Problem statement
Your copy should begin at the line containing "Task: Copy feature" and end at the last line of the records below, matching each line exactly and leaving out pictures.

Recorded data
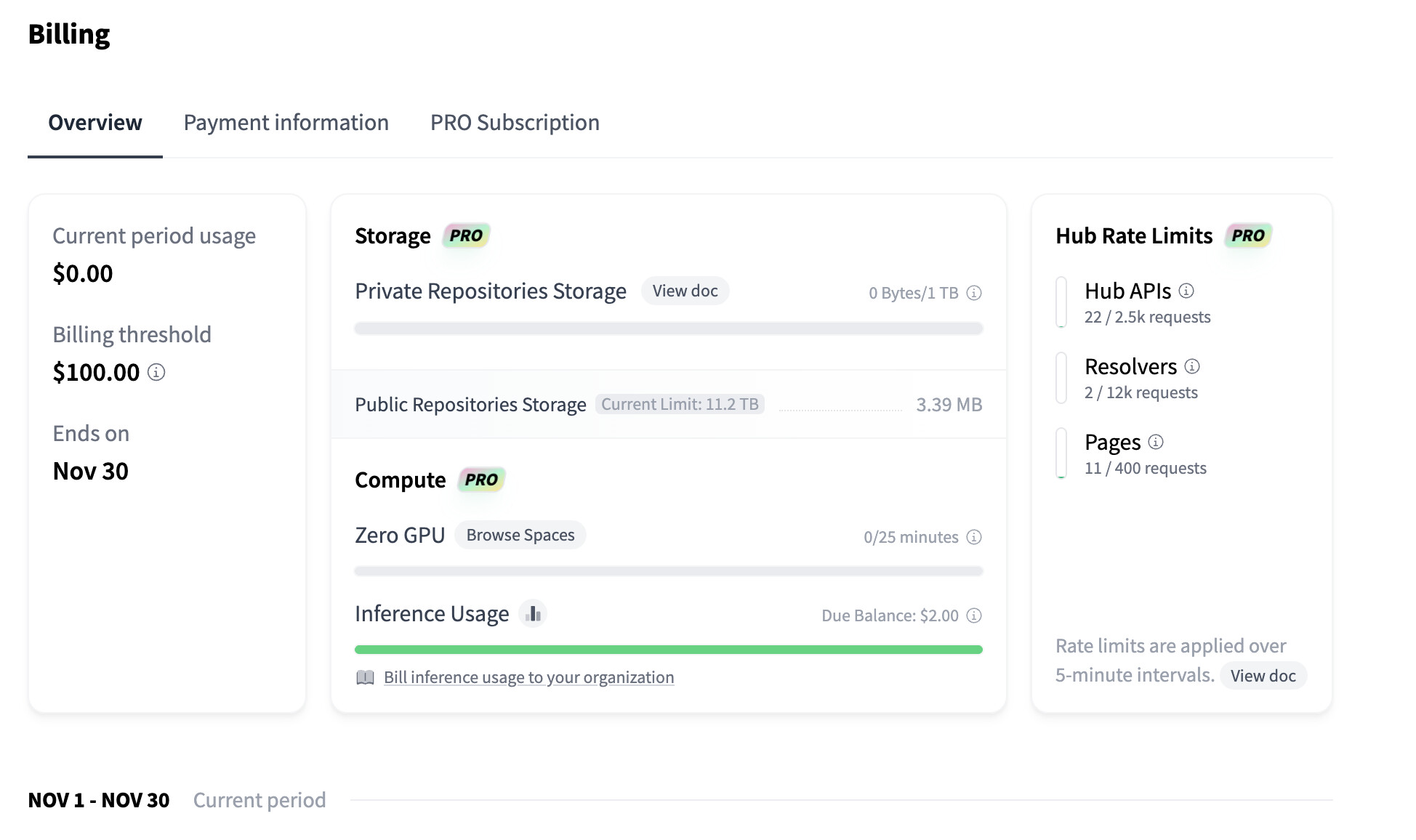Open the Inference Usage bar chart icon
The height and width of the screenshot is (840, 1416).
pyautogui.click(x=533, y=615)
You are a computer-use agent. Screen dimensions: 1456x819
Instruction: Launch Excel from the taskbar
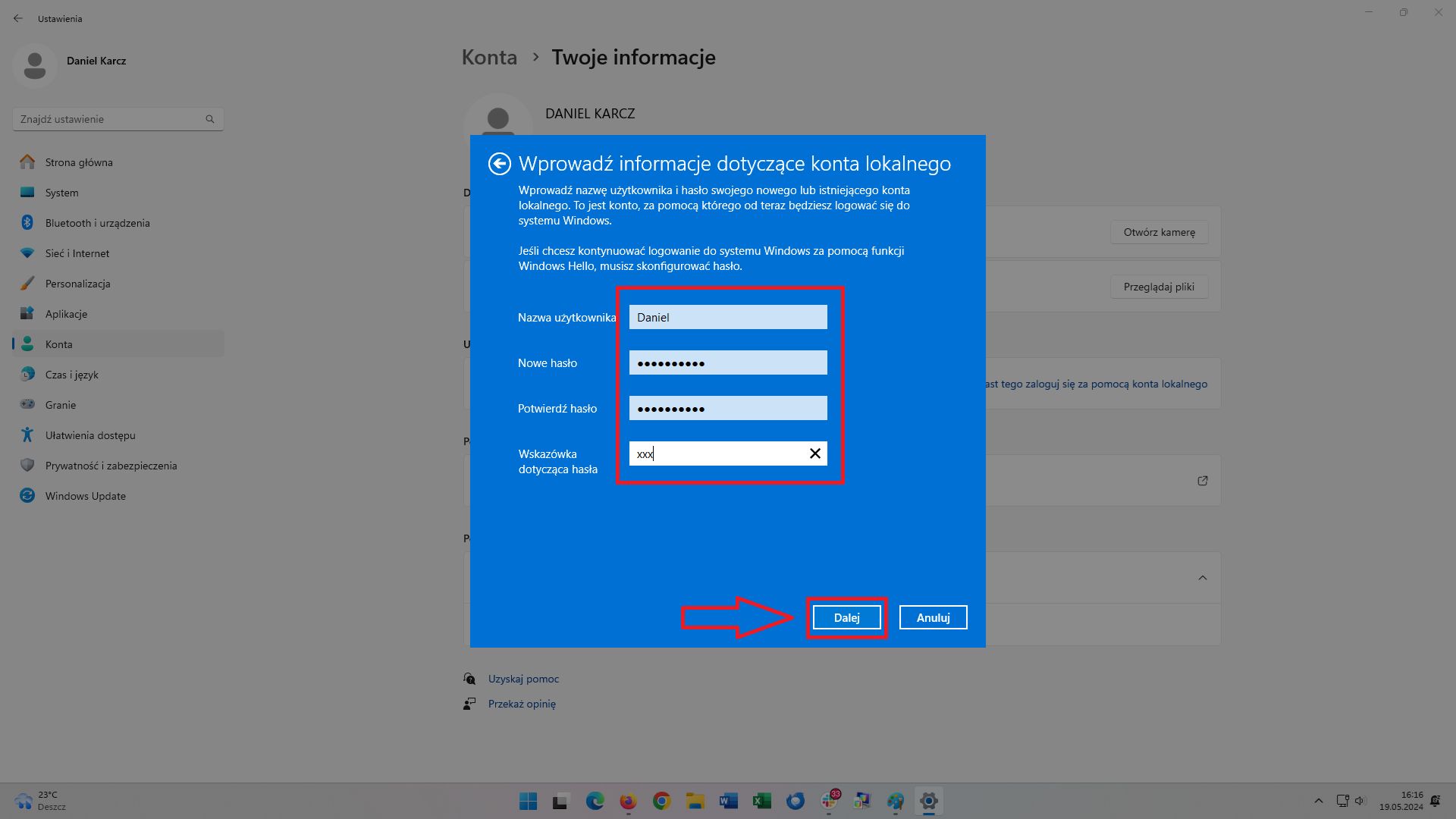point(761,801)
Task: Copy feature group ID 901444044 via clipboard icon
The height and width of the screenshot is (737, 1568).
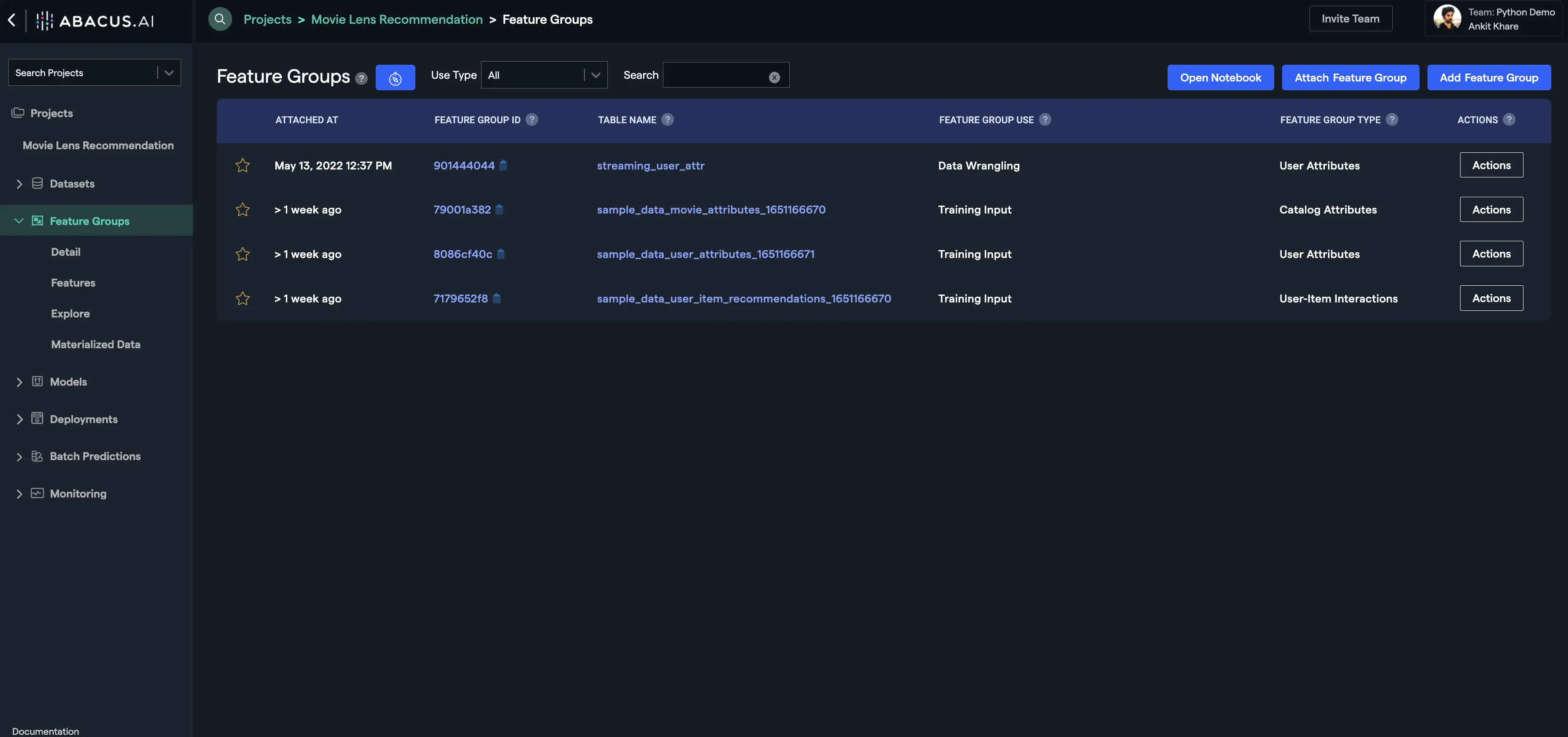Action: [503, 165]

Exercise response
Task: Copy feature group ID 901444044 via clipboard icon
The height and width of the screenshot is (737, 1568).
Action: [503, 165]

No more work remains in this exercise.